EXERCISE INPUTS →
# # # #
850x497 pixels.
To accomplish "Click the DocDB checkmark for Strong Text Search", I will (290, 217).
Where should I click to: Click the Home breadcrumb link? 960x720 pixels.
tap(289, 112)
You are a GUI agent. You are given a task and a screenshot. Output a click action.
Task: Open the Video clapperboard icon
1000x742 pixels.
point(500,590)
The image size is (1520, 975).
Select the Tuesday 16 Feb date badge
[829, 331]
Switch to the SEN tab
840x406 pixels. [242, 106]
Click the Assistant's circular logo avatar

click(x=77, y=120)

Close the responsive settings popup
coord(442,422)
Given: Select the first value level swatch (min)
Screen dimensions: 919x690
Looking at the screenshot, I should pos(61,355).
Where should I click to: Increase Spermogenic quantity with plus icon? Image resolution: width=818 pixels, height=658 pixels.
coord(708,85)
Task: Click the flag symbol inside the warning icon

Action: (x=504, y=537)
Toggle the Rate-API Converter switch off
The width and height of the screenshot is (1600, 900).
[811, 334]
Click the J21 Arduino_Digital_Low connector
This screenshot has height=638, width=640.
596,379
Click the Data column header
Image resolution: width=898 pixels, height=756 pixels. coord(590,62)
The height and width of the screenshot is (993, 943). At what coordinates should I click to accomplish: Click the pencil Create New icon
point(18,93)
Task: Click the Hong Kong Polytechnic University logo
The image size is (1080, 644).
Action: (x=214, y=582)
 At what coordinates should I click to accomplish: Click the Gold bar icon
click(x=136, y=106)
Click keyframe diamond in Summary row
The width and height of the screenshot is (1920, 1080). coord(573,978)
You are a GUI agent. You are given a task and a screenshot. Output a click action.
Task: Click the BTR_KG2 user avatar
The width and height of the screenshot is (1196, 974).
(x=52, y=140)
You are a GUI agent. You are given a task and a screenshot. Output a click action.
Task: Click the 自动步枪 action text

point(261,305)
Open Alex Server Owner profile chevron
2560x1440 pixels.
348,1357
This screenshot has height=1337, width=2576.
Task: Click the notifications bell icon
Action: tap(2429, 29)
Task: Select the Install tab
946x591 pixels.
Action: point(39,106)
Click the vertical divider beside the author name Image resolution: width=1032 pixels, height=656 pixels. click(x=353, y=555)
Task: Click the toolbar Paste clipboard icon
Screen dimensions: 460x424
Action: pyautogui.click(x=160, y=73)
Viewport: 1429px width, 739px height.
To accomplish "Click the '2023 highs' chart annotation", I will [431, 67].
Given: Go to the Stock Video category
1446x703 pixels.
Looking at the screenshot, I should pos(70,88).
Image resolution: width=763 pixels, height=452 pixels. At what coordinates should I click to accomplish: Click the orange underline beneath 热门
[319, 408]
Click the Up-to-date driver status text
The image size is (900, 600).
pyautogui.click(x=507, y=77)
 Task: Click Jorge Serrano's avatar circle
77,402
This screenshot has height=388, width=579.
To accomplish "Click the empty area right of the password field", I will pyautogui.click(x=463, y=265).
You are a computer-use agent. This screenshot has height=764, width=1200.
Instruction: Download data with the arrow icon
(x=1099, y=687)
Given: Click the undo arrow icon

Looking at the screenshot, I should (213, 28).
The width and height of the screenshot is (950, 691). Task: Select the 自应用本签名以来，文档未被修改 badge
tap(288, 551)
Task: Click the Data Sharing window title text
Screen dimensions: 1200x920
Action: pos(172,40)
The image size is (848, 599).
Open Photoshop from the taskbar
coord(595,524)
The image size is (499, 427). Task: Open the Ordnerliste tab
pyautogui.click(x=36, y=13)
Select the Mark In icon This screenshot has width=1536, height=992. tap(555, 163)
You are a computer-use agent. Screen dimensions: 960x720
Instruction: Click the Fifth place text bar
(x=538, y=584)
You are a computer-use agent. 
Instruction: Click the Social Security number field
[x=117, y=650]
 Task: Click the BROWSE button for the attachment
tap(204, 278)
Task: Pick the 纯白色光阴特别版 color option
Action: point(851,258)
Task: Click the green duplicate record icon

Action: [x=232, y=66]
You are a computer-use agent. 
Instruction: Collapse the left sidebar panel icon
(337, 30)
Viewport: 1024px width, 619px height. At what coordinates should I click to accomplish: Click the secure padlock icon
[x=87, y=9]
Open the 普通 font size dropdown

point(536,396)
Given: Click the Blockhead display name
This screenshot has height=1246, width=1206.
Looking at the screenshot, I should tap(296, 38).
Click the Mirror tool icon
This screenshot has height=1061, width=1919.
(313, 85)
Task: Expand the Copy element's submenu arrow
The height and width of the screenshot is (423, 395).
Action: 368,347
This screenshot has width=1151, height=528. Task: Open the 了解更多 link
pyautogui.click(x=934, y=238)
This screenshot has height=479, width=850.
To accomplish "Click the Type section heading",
# # # #
PROBLEM TO WORK ON → Here the job is to transcribe the lines from the first line of the data through the line containing "The image size is (1520, 975).", inclusive, exactly and with nothing else.

COMPLETED TASK →
850x497 pixels.
To accomplish "Click the DocDB checkmark for Strong Text Search", I will (290, 217).
Where should I click to: Click the Home breadcrumb link? 960x720 pixels.
tap(289, 112)
You are a GUI agent. You are given a task and a screenshot. Output a click action.
Task: Open the Video clapperboard icon
1000x742 pixels.
point(500,590)
The image size is (1520, 975).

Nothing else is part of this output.